Diez años después, con el carácter ya más avinagrado, ha decidido que merecía la pena hundir la carrera de un señor por un beso que ella recibió de mil amores. A las jóvenes que yo conozco, si alguien intenta plantarles un beso (con veinte o treinta años) y no quieren, le cruzan la cara con la mano abierta, le dicen que va a ser que no o simplemente se van.
Que la protagonista del espectáculo se enrollara con el jefe, que era ese locutor famoso que ella admiraba y ahora después de diez años pretenda hacernos creer que fue una agresión sexual es de un cinismo, de una inmadurez afectiva, de una falta de escrúpulos y de una insensibilidad mayúsculos, una falta de respeto a las mujeres que de verdad sufren agresiones sexuales.

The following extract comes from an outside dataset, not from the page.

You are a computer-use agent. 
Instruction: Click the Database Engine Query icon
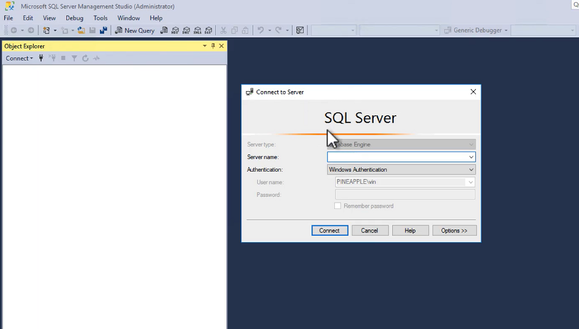(164, 31)
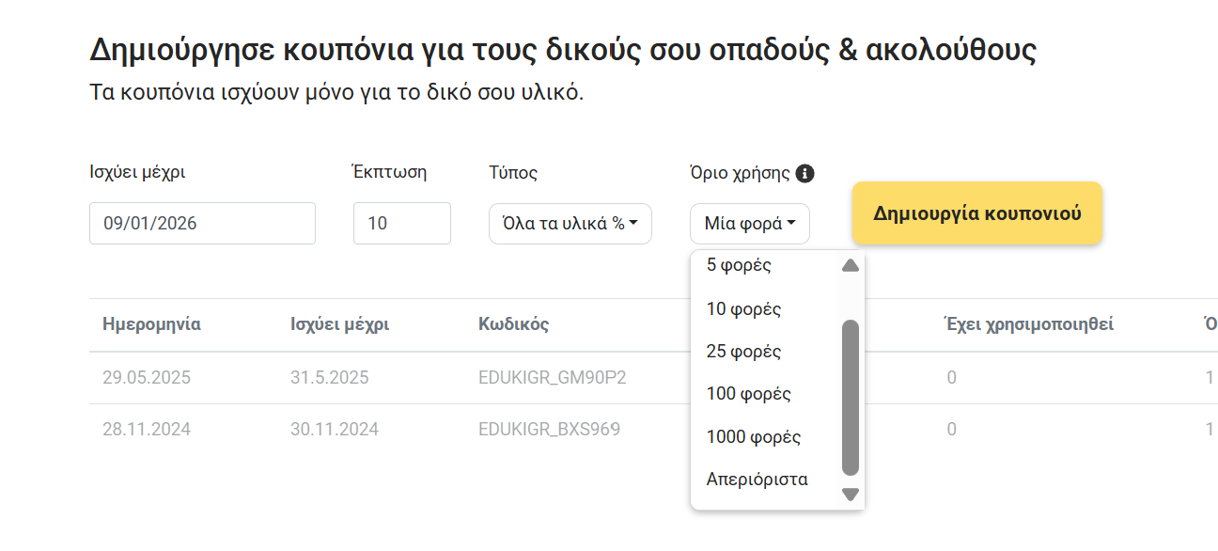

Mujeres a las que algunos hombres fuerzan con violencia física o verbal.
Qué mala es la fama, poca o mucha —en el caso que nos ocupa más bien poca—, mal gestionada, mendigando siempre nuevas dosis de atención cada vez a precio más bajo.
Y no han sido pocas las mujeres que han salido ahora a contar también lo traumatizadas que están por los besos que recibieron hace quince años de sus jefes o compañeros de trabajo que estaban en una posición superior.
Ellas se ven estupendas y muy dignas montando este circo, y están tan encantadas de que conocerse que ni sospechan la vergüenza ajena que la mayoría estamos sintiendo. Gracias a Dios son pocos quienes salen a aplaudir el espectáculo de las plañideras, la mayoría ríe y alucina. Incluso algunos de los que salen a aplaudir lo hacen porque temen se sospeche que a ellos también les gustaría reír y alucinar. Y es que algunas gastan muy mala leche.
Han banalizado las agresiones sexuales y se atreven a dárselas de representantes muy válidas de los derechos de las mujeres. Es en estos momentos cuando se aprecia la importancia de tener un jefe que, en lugar de intentar enrollarse contigo, te cante las cuarenta para que madures, porque si no, pasa que llegas a los treinta y sigues siendo una niña de veinte.